### Task to complete:
The lines from the start of the data through the line with "Детские товары (12, 2522)" are to be returned verbatim; all later lines are to be omitted.

### Records supplied:
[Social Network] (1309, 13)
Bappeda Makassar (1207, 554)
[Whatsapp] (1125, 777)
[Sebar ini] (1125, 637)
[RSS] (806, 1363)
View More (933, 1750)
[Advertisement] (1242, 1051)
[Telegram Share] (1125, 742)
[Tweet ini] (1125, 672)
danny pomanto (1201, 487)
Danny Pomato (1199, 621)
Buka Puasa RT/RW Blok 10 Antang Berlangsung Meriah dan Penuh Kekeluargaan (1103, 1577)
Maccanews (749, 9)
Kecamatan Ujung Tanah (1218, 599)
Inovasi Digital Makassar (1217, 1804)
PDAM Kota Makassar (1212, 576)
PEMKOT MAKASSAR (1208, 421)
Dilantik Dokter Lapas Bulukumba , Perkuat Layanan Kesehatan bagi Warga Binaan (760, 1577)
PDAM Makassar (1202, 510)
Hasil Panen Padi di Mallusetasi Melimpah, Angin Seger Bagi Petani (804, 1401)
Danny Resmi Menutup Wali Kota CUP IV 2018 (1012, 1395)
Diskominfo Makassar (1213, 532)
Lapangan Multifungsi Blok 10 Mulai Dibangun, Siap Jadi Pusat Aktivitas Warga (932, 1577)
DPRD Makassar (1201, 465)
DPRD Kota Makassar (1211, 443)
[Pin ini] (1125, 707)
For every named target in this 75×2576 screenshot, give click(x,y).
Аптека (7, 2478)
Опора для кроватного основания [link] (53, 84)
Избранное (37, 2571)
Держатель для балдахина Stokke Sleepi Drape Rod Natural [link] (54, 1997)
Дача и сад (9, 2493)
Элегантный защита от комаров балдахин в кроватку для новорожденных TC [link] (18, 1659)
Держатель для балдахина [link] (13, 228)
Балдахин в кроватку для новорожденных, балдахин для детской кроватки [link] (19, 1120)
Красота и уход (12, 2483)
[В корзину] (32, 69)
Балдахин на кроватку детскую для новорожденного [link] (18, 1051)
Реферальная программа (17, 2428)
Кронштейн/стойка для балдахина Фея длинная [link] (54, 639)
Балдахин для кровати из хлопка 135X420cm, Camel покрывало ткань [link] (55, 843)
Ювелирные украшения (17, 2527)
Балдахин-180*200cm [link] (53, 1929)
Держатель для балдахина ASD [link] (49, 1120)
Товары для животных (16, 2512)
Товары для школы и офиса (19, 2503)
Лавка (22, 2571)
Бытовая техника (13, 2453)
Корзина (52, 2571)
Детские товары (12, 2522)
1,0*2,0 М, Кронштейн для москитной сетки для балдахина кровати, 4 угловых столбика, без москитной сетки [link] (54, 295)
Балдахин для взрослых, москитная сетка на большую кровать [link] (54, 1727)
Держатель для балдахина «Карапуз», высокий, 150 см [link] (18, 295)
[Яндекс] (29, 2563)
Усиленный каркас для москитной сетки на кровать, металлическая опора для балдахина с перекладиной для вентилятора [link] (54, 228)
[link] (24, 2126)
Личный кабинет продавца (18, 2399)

### Answer below:
[Social Network] (1309, 13)
Bappeda Makassar (1207, 554)
[Whatsapp] (1125, 777)
[Sebar ini] (1125, 637)
[RSS] (806, 1363)
View More (933, 1750)
[Advertisement] (1242, 1051)
[Telegram Share] (1125, 742)
[Tweet ini] (1125, 672)
danny pomanto (1201, 487)
Danny Pomato (1199, 621)
Buka Puasa RT/RW Blok 10 Antang Berlangsung Meriah dan Penuh Kekeluargaan (1103, 1577)
Maccanews (749, 9)
Kecamatan Ujung Tanah (1218, 599)
Inovasi Digital Makassar (1217, 1804)
PDAM Kota Makassar (1212, 576)
PEMKOT MAKASSAR (1208, 421)
Dilantik Dokter Lapas Bulukumba , Perkuat Layanan Kesehatan bagi Warga Binaan (760, 1577)
PDAM Makassar (1202, 510)
Hasil Panen Padi di Mallusetasi Melimpah, Angin Seger Bagi Petani (804, 1401)
Danny Resmi Menutup Wali Kota CUP IV 2018 (1012, 1395)
Diskominfo Makassar (1213, 532)
Lapangan Multifungsi Blok 10 Mulai Dibangun, Siap Jadi Pusat Aktivitas Warga (932, 1577)
DPRD Makassar (1201, 465)
DPRD Kota Makassar (1211, 443)
[Pin ini] (1125, 707)
For every named target in this 75×2576 screenshot, give click(x,y).
Аптека (7, 2478)
Опора для кроватного основания [link] (53, 84)
Избранное (37, 2571)
Держатель для балдахина Stokke Sleepi Drape Rod Natural [link] (54, 1997)
Дача и сад (9, 2493)
Элегантный защита от комаров балдахин в кроватку для новорожденных TC [link] (18, 1659)
Держатель для балдахина [link] (13, 228)
Балдахин в кроватку для новорожденных, балдахин для детской кроватки [link] (19, 1120)
Красота и уход (12, 2483)
[В корзину] (32, 69)
Балдахин на кроватку детскую для новорожденного [link] (18, 1051)
Реферальная программа (17, 2428)
Кронштейн/стойка для балдахина Фея длинная [link] (54, 639)
Балдахин для кровати из хлопка 135X420cm, Camel покрывало ткань [link] (55, 843)
Ювелирные украшения (17, 2527)
Балдахин-180*200cm [link] (53, 1929)
Держатель для балдахина ASD [link] (49, 1120)
Товары для животных (16, 2512)
Товары для школы и офиса (19, 2503)
Лавка (22, 2571)
Бытовая техника (13, 2453)
Корзина (52, 2571)
Детские товары (12, 2522)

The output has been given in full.